▶ [RECORDS SUPPLIED]:
···
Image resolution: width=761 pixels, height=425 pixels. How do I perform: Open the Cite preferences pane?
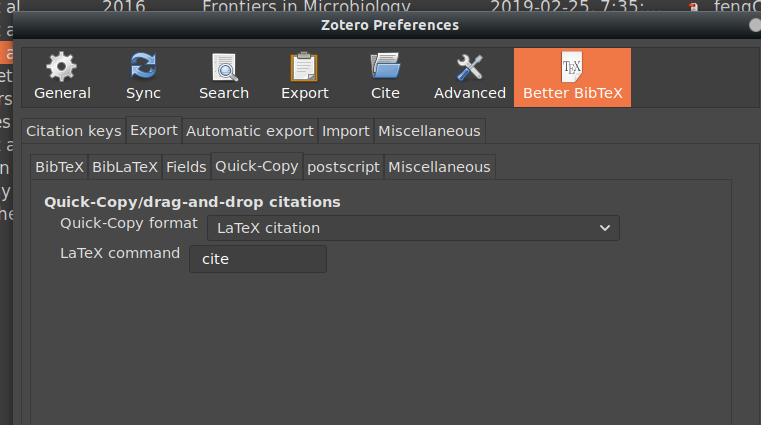point(385,77)
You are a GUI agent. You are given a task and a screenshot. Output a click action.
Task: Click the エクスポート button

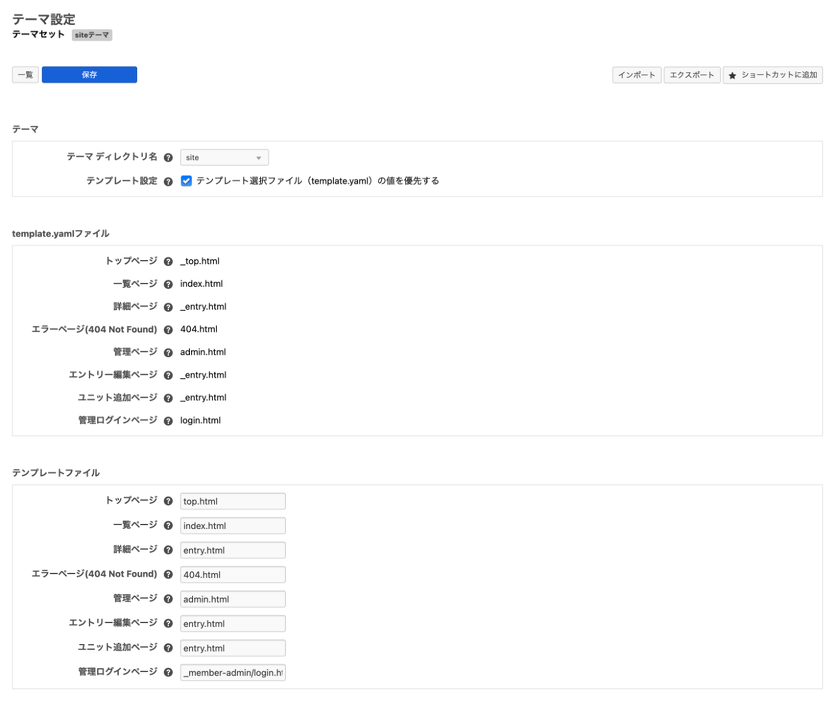coord(692,75)
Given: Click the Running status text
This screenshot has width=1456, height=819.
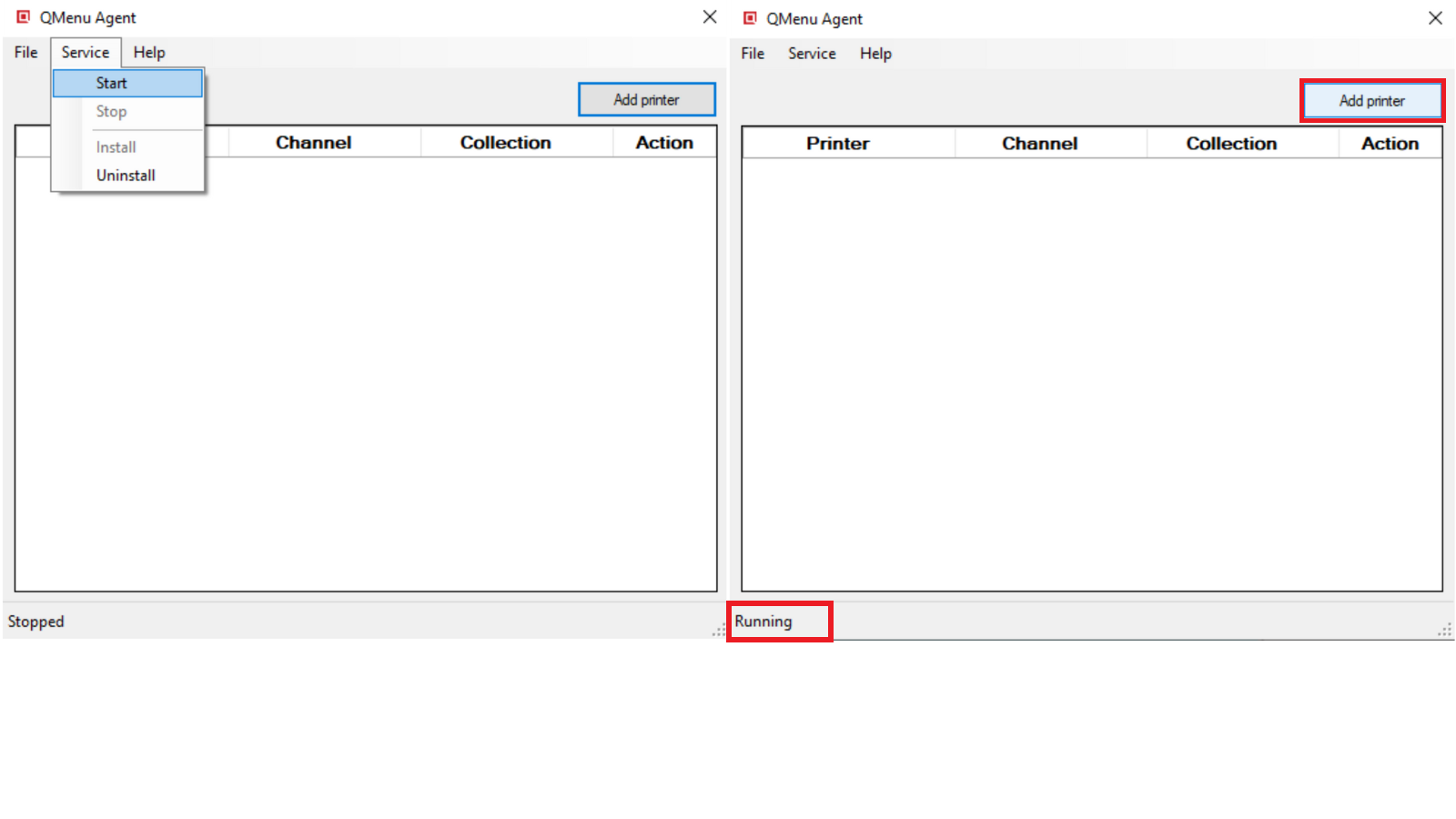Looking at the screenshot, I should pyautogui.click(x=763, y=622).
···
▶ [WHAT TO DO]:
Nothing in the records should be changed in the copy, but the pictures must be left out.

▶ [ANSWER AREA]:
Image resolution: width=761 pixels, height=425 pixels. How do I perform: Open the Cite preferences pane?
point(385,77)
You are a GUI agent. You are given a task and a screenshot. Output a click action.
Task: Click the エクスポート button

coord(692,75)
Given: Click the Running status text
This screenshot has width=1456, height=819.
Looking at the screenshot, I should pyautogui.click(x=763, y=622).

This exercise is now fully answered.